Why do we have this?

Let’s look at some other ways:

  • Needless to say, @Component and its corresponding derivative annotations can only be found in the current package, or in the path of @ComponentScan. This is convenient for your own project, but not when you need to combine it with a third project.
  • The @bean injection method is usually used to import third-party components: other components have object class information and we inject it. This approach involves writing methods in @Configuration, which is inconvenient if the business logic is complex or there is too much to inject.

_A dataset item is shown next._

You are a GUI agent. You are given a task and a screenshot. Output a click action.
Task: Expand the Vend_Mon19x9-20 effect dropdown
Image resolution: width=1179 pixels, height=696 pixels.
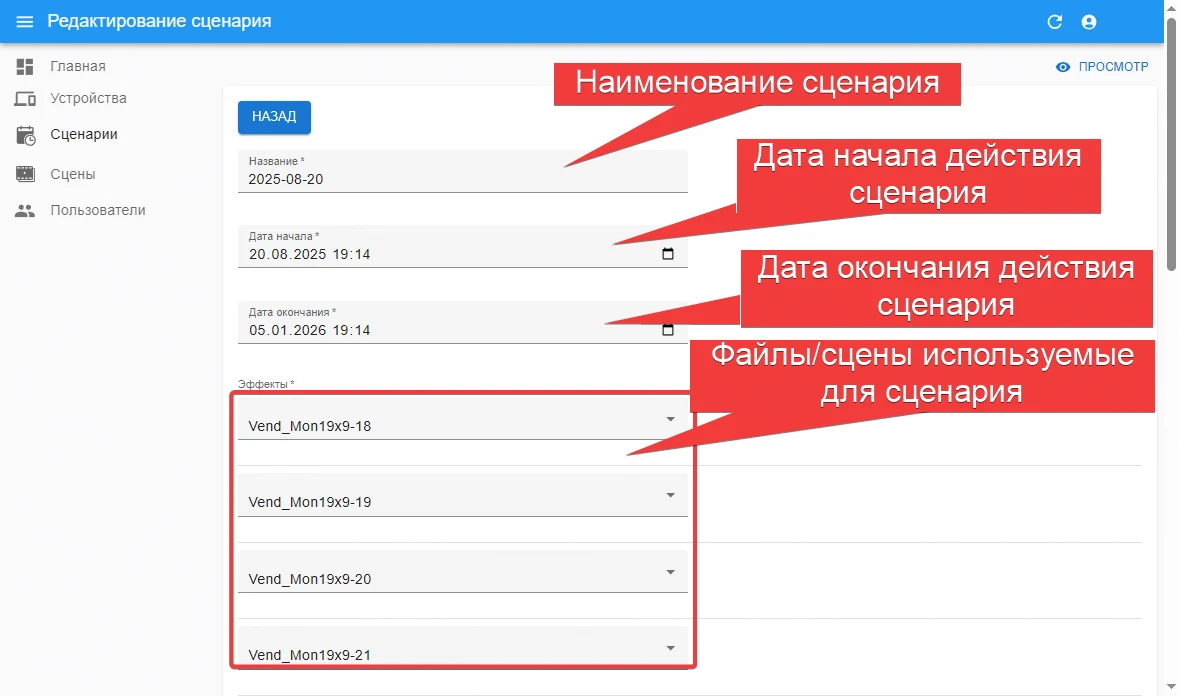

We need to have some other injection requirements:

  1. Dynamically injected beans: Bean injection is not written in logic, but based on certain user usage conditions. This is what the framework needs, and we should decide what beans we inject into the container, depending on how the user configits it.
  2. Load a Configuration file before loading another Configuration file: there are other ways to do this, but it is better to use @import for the @Configuration class.
  3. Batch injection of beans: If a framework wants to inject many beans after the user configures an item, Import can write code to logically batch inject beans.
  4. Continuous replenishment…

@import is usually used when Spring is integrated with other frameworks. When we use @Component and its components, these components can be scanned by our own project, but when we need to load components from other frameworks that are not in our project package, we can use @import to load them. In addition, the default @import injection is loaded before the current configuration class (except for the DeferredImportSelector implementation class).

usage

@import can be used in three ways

Importing ordinary classes

You can import a normal class or an @Configuration annotated class, in which case the Configuration class will be loaded first.

@Import(value = {Bean.class, Configuration.class})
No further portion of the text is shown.